It gets more complicated the more things you change. I went from an NA automatic, w/ABS and a security system to a TT 5-spd w/ no ABS or security. The wiring for the security system is not in the harness and will need to be added. The ABS sensor for the manual was not there either. I needed one for the manual transmission, the wiring was in the harness. I went aftermarket for turbo boost to avoid that whole mess with the computer and wiring to support the gauge. May do the same for the security system.

Always, there is the crossmember issue for cars with a mfg date before 8/88.

Power steering hose is from the 2JZ and bolt.

Also, no oil pressure gauge hookup. I recommend getting a reloc kit with ports and pulling the oil pressure from that.

AC system is still and open question for me. However, I suspect I will have a custom hose made to complete the system. Not sure which hose yet, but that seems to be the solution.

◆ Directives:
1. In the swap notes, switch "reloc kit" to "relocation kit" and give the part that opens with the words containing "Also, no oil" and closes with "be the solution.".
2. Turn the paragraph of the swap notes that begins "It gets more complicated" into a short list that keeps its main facts.
3. Please say whether each statement agrees with the swap notes, answering yes or no and quoting the deciding words:
(a) The crossmember issue applies to cars with a manufacturing date before 8/88.
(b) The writer has already settled which hose to have made for the AC system.
(c) The writer kept a factory setup for the turbo boost gauge.

◆ Data rows:
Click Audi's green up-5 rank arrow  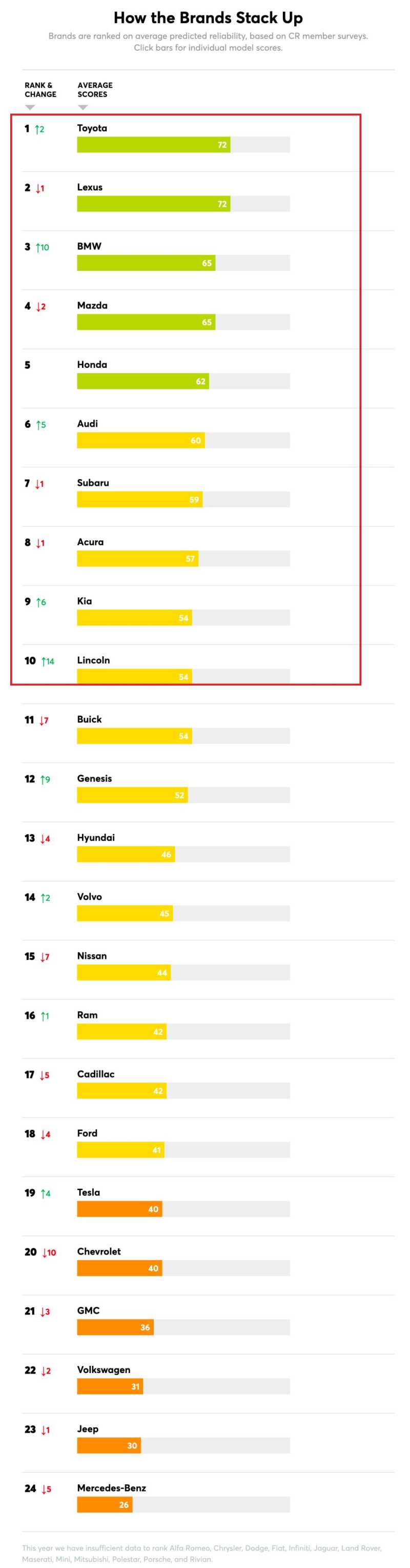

--

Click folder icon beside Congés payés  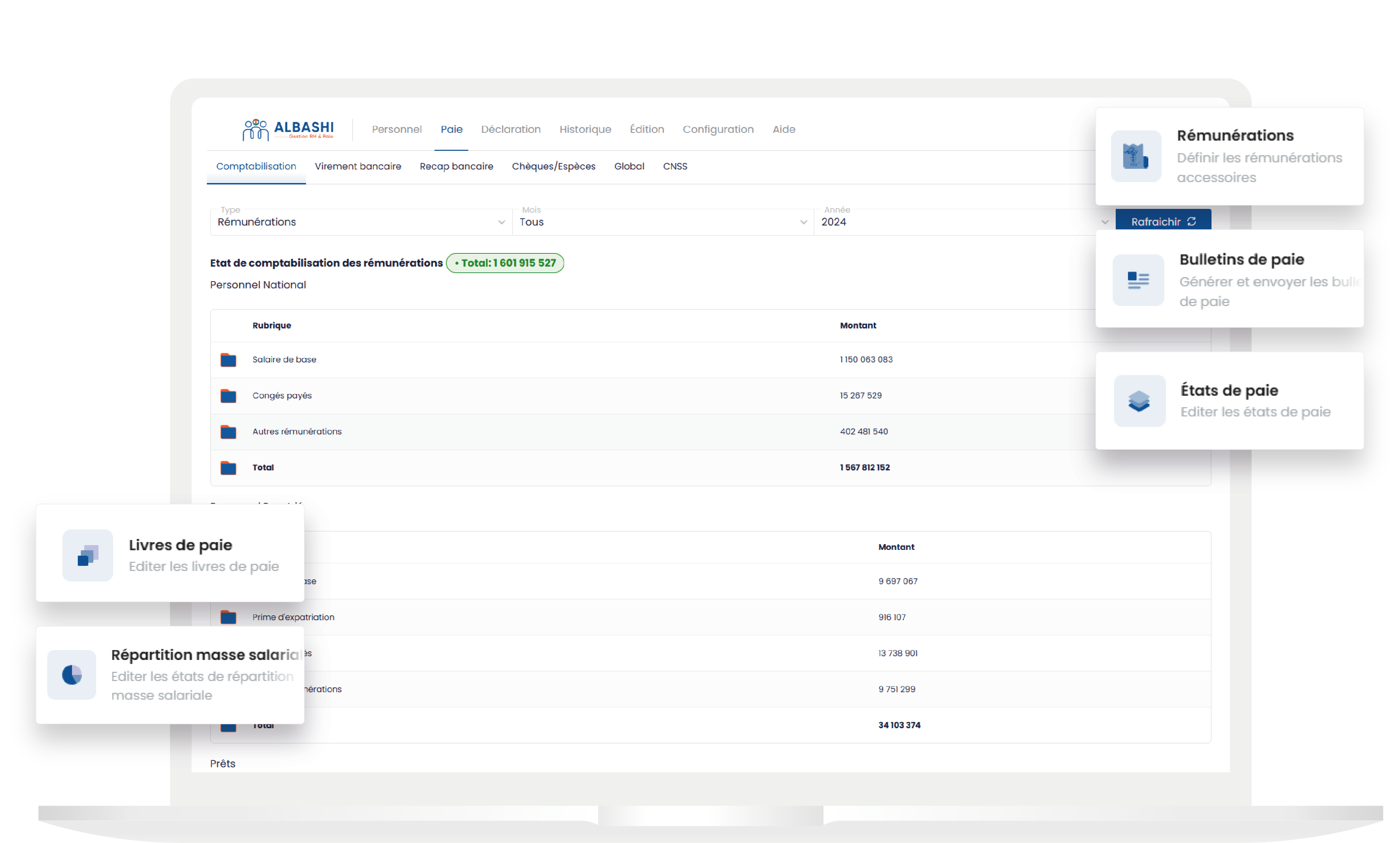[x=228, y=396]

...

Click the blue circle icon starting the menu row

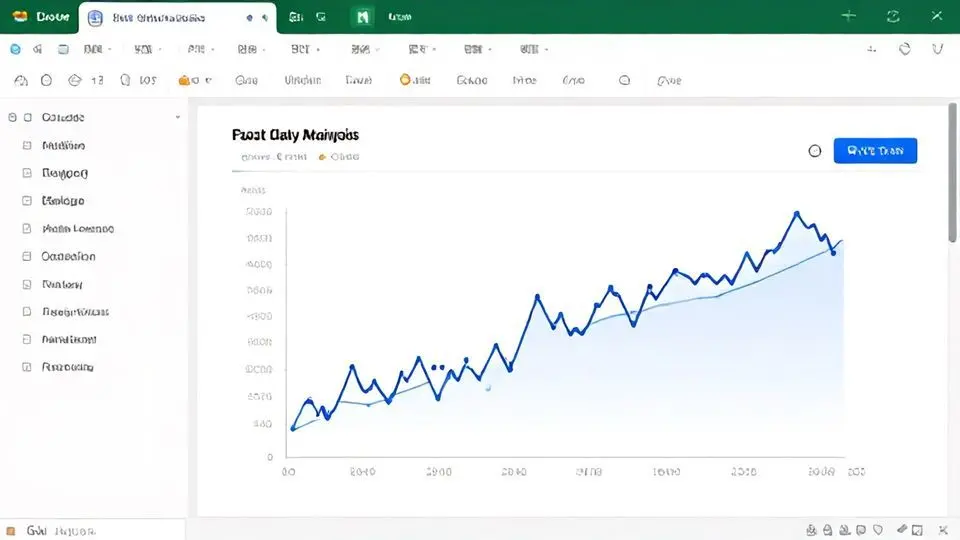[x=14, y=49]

◆ In response:
1.
Also, no oil pressure gauge hookup. I recommend getting a relocation kit with ports and pulling the oil pressure from that.

AC system is still and open question for me. However, I suspect I will have a custom hose made to complete the system. Not sure which hose yet, but that seems to be the solution.

2.
- The more things you change, the more complicated it gets.
- The swap went from an NA automatic with ABS and a security system to a TT 5-speed with no ABS or security.
- The security system wiring is not in the harness and will need to be added.
- The ABS sensor for the manual was not there. One was needed for the manual transmission, and its wiring was in the harness.
- An aftermarket turbo boost gauge avoided the computer and wiring work. The same may be done for the security system.

3.
(a) Yes: "Always, there is the crossmember issue for cars with a mfg date before 8/88."
(b) No: "Not sure which hose yet, but that seems to be the solution."
(c) No: "I went aftermarket for turbo boost to avoid that whole mess with the computer and wiring to support the gauge."